Hope younfeel better!!!
@scout59 what you describe happened exactly to my D a year ago, except that she was also confused and had some trouble articulating. The MD diagnosed “vascular migraine” (and told her she should have called 911).
@snowdog - When my episode occurred, my husband claimed I was also a little “slow” and inarticulate. (He said I acted the way I do when my blood sugar goes too low.) The more I think about it, the more it does sound like a migraine - it’s just weird that I’ve never really had them before.
My doctor told me it was good that I went to the ER, even though they didn’t find anything. It WAS kind of annoying to be kept there so long, but on the plus side, I received lots of compliments on my health!
My dad, a doctor, was once slurring his words and I almost called the police - this was in the 1960’s - but he told me had a migraine. It was.

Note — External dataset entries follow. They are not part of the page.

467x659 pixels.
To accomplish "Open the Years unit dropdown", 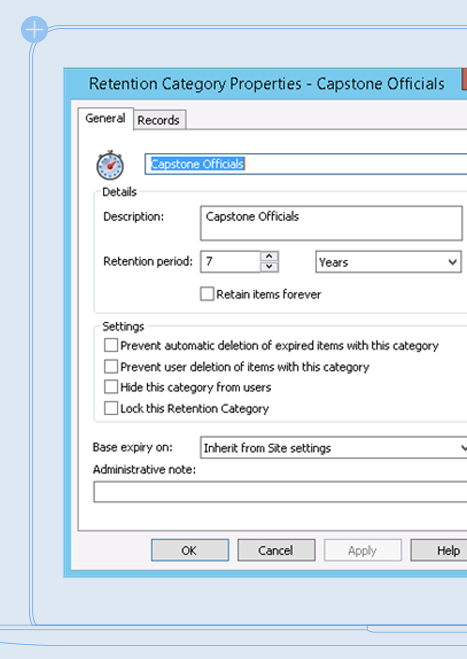I will [388, 262].

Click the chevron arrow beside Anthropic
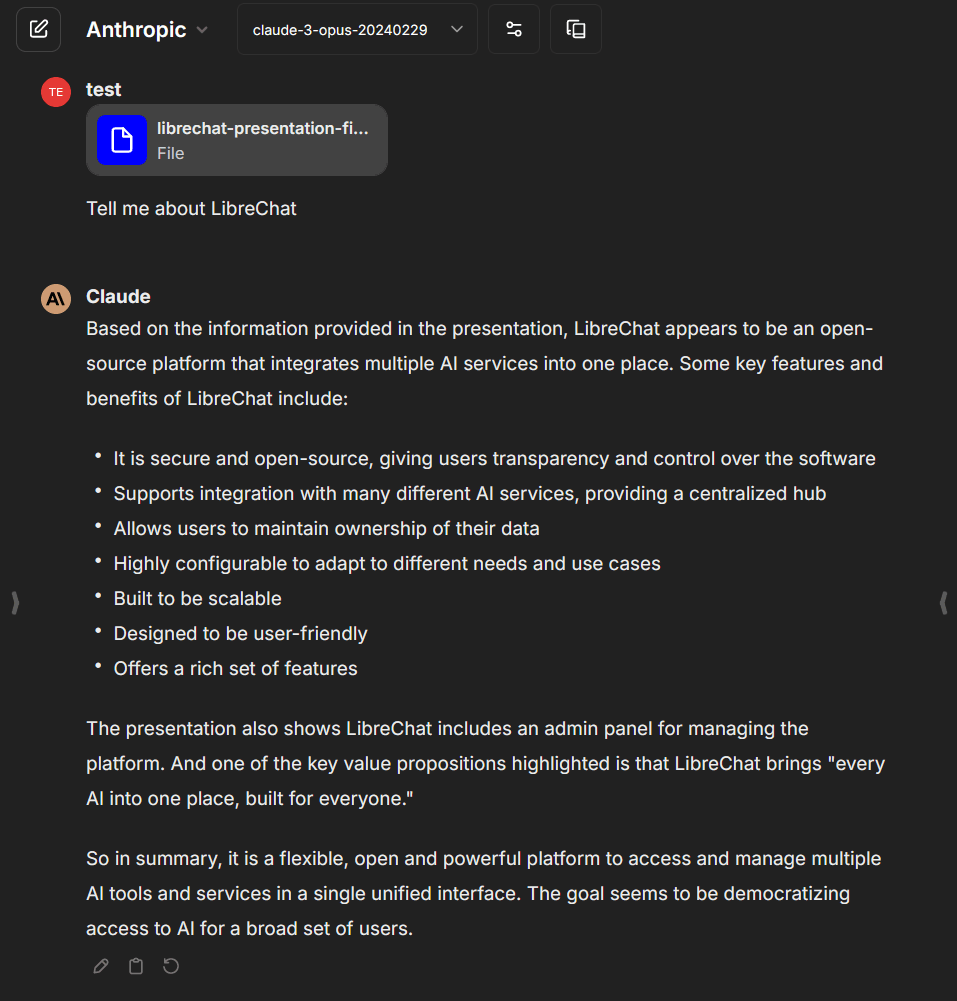pos(202,30)
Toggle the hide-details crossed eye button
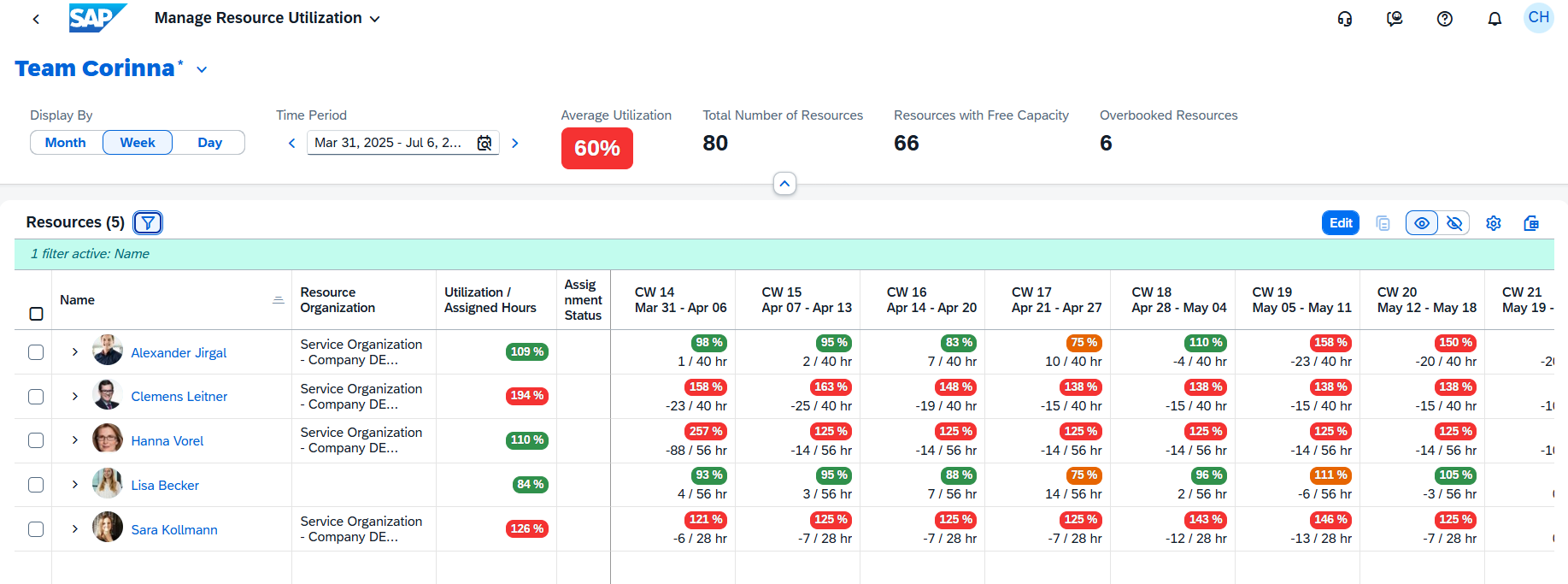The height and width of the screenshot is (584, 1568). coord(1453,223)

I’ve had facial numbness and weakness related to nerve inflammation. It’s not a big deal. But mentioning that makes the doctors at the hospital worry about a stroke and so …

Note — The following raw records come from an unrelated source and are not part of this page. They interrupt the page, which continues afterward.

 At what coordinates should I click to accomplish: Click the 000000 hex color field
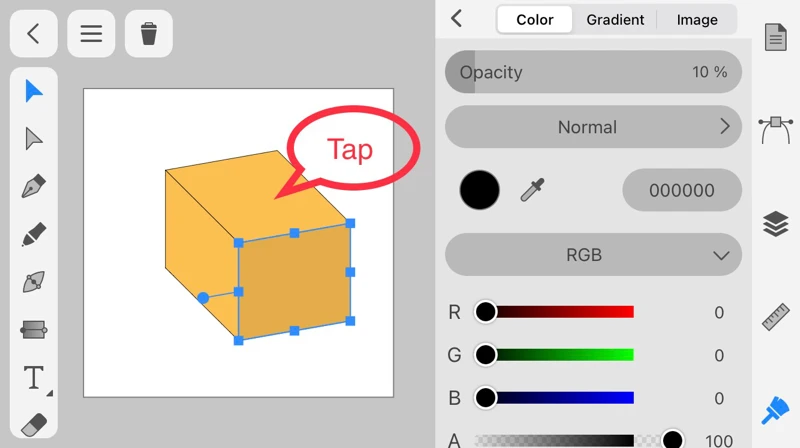click(x=682, y=190)
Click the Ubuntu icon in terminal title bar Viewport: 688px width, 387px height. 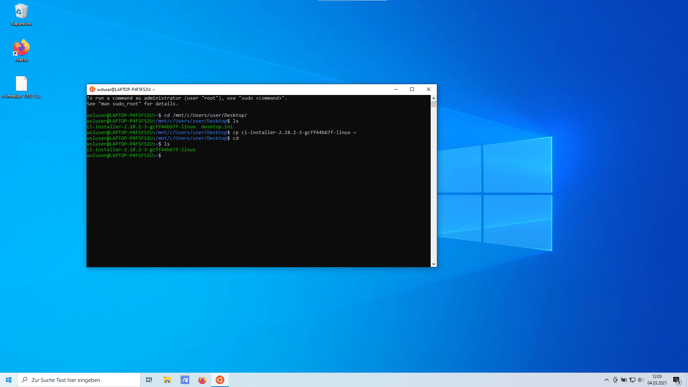(92, 89)
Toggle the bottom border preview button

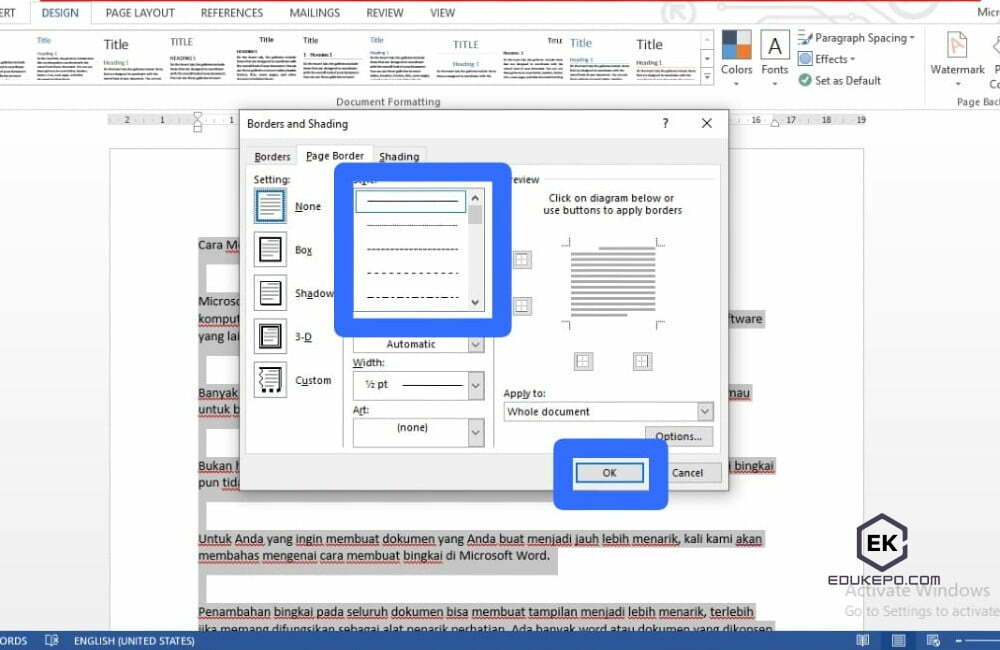pos(522,306)

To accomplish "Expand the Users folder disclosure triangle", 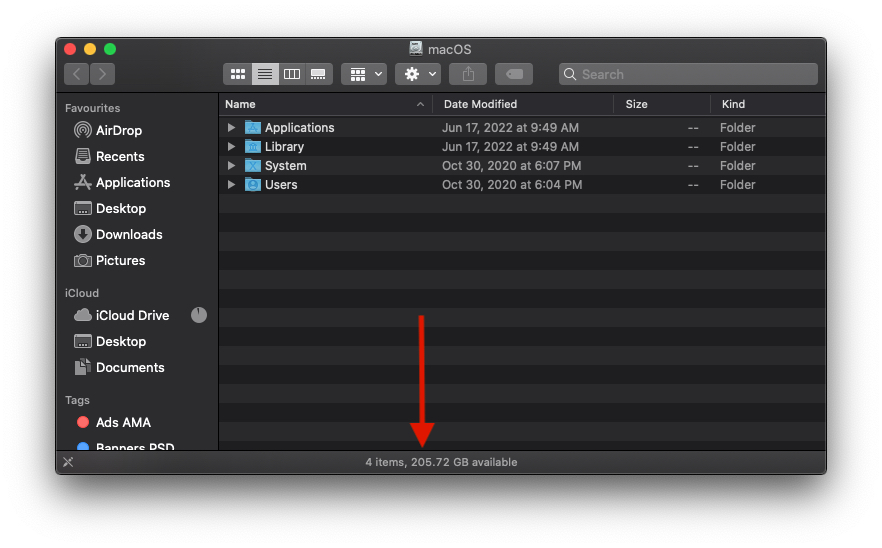I will click(232, 185).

@scout59, love the avatar of Scout. Almost as good as the Ham costume.
There’s an interesting piece by Will Wilkinson in the Democracy in America blog at The Economist. His argument is the US isn’t actually more litigious or more prone to huge awards but that the US reacts to the risk much more than European countries. I think that’s because we lack a cultural context which restrains and directs bureaucracy to specific purposes like the preservation of a way of life, protection from competition, etc. I think our response to risk is more “free market”, meaning we let the rules expand to fill the space and that space happens to be limitless. Note: I used the words “free market” because Wilkinson - who posts as WW (because the magazine doesn’t name writers) - is a wear his Libertarianism on his sleeve guy who worships the free market and here he’s essentially arguing for less of a free market in our corporate and institutional obsessions with process defining.